Our team works on a bacterial drug delivery system, for instance for the production of a peptide such as vasoactive intestinal peptide as a potential treatment for Crohn's disease. The bacterial drug delivery systems will have several advantages over classical drugs. These are (a) the bacterium will produce the exact amount of drug necessary for each individual by means of an indirect feedback control mechanism, (b) the bacterium will die upon a long symptomless period and (c) a possible development towards drugs being taken up in the bloodstream. The elaboration of such a system in a couple of months is, however, not viable. Therefore, we have decided in favour of constructing something more like a scaffolding, a proof of concept, that uses dummy in- and output and leaves room for case-dependent interpretation. Crohn's disease is, for us, only an example, rather than a limitation.

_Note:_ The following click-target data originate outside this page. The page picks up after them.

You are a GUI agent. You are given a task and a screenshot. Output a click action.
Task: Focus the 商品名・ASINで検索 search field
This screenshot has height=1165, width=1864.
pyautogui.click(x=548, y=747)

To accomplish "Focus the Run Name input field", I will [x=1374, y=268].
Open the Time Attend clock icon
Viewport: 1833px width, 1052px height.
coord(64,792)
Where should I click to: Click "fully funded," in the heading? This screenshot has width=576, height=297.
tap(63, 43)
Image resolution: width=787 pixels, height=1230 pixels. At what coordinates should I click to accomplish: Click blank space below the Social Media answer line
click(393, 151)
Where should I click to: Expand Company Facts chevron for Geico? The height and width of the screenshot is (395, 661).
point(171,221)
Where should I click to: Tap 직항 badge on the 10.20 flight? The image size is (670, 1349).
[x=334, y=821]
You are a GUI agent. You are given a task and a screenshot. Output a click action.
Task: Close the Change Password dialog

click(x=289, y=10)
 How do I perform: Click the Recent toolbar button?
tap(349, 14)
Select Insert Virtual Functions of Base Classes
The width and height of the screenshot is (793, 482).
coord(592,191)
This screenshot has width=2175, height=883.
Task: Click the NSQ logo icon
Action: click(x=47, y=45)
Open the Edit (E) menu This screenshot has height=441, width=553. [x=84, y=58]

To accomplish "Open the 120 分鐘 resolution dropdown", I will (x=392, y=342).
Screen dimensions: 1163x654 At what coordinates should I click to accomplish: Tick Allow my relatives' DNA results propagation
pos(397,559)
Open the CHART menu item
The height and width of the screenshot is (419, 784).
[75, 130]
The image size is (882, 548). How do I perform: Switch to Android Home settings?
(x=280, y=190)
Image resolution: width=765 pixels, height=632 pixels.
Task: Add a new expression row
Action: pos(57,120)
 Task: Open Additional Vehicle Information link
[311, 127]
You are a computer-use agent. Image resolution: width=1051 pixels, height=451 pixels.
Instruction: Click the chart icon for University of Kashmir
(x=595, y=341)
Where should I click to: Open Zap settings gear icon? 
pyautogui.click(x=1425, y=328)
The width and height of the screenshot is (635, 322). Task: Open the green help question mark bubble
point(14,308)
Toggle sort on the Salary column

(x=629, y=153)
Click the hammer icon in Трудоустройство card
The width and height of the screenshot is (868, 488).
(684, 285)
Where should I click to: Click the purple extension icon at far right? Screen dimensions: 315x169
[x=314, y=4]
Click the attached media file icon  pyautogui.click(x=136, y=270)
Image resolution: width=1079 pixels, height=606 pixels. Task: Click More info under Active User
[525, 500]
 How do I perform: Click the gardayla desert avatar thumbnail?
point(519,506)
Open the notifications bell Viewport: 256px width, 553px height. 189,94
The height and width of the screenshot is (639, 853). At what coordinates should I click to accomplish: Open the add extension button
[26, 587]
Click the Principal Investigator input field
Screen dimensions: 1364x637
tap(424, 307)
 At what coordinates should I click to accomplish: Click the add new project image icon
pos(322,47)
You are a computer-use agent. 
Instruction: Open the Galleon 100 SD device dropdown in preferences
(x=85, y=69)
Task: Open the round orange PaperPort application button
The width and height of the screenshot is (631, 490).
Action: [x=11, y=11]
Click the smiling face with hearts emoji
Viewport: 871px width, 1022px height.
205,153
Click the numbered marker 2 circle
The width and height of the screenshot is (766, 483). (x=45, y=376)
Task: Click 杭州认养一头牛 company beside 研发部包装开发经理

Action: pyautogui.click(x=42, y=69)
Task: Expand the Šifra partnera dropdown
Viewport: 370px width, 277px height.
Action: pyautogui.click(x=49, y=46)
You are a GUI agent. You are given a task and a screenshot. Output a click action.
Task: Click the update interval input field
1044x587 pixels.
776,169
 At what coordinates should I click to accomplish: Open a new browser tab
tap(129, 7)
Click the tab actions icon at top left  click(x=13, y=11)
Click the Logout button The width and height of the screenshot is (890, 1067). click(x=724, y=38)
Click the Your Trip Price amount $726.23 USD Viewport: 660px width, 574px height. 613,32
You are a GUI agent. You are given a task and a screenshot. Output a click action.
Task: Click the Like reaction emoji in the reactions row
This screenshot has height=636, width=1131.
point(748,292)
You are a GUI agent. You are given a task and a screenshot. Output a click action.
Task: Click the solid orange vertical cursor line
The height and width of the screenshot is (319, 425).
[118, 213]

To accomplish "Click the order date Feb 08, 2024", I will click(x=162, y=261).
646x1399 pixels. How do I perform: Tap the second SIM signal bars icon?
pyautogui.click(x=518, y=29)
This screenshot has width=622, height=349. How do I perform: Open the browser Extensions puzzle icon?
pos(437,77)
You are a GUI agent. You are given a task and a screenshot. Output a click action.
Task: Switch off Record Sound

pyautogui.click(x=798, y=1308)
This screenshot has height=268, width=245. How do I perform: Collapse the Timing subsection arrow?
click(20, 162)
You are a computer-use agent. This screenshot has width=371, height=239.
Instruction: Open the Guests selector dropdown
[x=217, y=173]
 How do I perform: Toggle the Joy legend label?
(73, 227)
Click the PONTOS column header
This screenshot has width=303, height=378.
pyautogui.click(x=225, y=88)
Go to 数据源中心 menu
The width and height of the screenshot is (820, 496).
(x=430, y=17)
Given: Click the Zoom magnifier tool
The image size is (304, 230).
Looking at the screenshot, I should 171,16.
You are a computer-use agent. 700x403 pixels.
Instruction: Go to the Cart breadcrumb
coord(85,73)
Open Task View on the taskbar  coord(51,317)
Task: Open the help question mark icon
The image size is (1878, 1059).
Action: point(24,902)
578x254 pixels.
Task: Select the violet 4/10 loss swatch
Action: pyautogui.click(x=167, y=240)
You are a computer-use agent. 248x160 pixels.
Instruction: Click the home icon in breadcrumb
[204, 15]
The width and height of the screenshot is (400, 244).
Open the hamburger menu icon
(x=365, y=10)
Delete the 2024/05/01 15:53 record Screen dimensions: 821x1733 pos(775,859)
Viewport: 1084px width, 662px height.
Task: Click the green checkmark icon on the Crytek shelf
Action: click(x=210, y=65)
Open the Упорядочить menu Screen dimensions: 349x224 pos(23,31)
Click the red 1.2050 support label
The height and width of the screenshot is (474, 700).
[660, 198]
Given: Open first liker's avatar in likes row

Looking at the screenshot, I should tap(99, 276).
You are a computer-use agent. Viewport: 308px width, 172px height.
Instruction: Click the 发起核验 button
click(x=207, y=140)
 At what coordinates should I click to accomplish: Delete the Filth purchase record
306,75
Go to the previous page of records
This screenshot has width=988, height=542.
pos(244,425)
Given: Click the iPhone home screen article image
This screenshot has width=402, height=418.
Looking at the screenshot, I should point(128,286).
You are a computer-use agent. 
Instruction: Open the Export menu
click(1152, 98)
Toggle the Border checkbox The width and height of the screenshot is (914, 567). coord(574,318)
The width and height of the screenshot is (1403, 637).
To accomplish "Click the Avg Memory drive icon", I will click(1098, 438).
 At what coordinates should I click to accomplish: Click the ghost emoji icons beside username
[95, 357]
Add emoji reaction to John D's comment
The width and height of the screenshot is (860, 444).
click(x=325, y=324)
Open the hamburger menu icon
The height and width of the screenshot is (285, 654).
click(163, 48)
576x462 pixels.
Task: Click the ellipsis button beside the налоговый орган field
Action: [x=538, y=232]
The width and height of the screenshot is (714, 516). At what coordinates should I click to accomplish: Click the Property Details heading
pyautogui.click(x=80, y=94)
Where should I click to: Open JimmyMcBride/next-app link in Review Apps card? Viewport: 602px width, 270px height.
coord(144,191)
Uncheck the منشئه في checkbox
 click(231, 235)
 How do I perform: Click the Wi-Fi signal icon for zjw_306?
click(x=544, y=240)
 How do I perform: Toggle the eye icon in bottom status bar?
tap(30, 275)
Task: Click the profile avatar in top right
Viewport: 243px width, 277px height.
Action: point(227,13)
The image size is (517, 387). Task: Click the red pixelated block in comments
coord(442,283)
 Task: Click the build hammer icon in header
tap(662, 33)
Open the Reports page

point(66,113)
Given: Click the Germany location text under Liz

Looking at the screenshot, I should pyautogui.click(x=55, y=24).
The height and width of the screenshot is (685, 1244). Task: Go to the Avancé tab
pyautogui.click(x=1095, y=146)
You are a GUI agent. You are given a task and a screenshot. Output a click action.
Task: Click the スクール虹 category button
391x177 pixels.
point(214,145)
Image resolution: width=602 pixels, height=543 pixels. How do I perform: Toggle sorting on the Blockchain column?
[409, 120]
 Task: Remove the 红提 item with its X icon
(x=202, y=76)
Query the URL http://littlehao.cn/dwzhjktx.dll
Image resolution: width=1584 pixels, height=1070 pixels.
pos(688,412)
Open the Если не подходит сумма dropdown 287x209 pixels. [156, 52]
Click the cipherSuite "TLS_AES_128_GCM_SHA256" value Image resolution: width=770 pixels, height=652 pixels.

A dummy input has been found in a light-sensing device. This is an easy-to-use system, that allows fast switching between input signals 0, noise or 1. The dummy output signal is, for more or less the same reasons, expression of a fluorescent protein. Its signal is easy to follow in time and intensity, in a non-invasive way. This input-output line is the main backbone of the project. However, without decent control, this system is worthless. First, the project includes a way of filtering noise out of the input signal. Secondly, we want the system to shut down once the infection has been overcome. Therefore, an inverter, a clock and a cell death mechanism have been placed in cascade. That way, when no input signal is present, the inverter makes sure a clock starts and keeps ticking, eventually leading to cell death after some time. And thirdly, it is interesting to be able to shut down and reset the clock upon renewed presence of input signal to overcome a phase of latently present input signal. The quick-witted scientist will of course notice that this system is doomed to fail, as all cells will die on their own. That is why the fourth and last control mechanism is a memory device. This stable switch is activated by the first input signal, and remains in a set ON state for the rest of its life. Only in this ON state, the clock can start ticking. These control mechanisms are very much dependent on kinetic and other constants. Therefore, proper modeling of this system is indispensable. In a later stadium, data analysis will prove its function in fine-tuning the model. We hope that these interactions between experiments in vitro and in silico will lead us to decent results.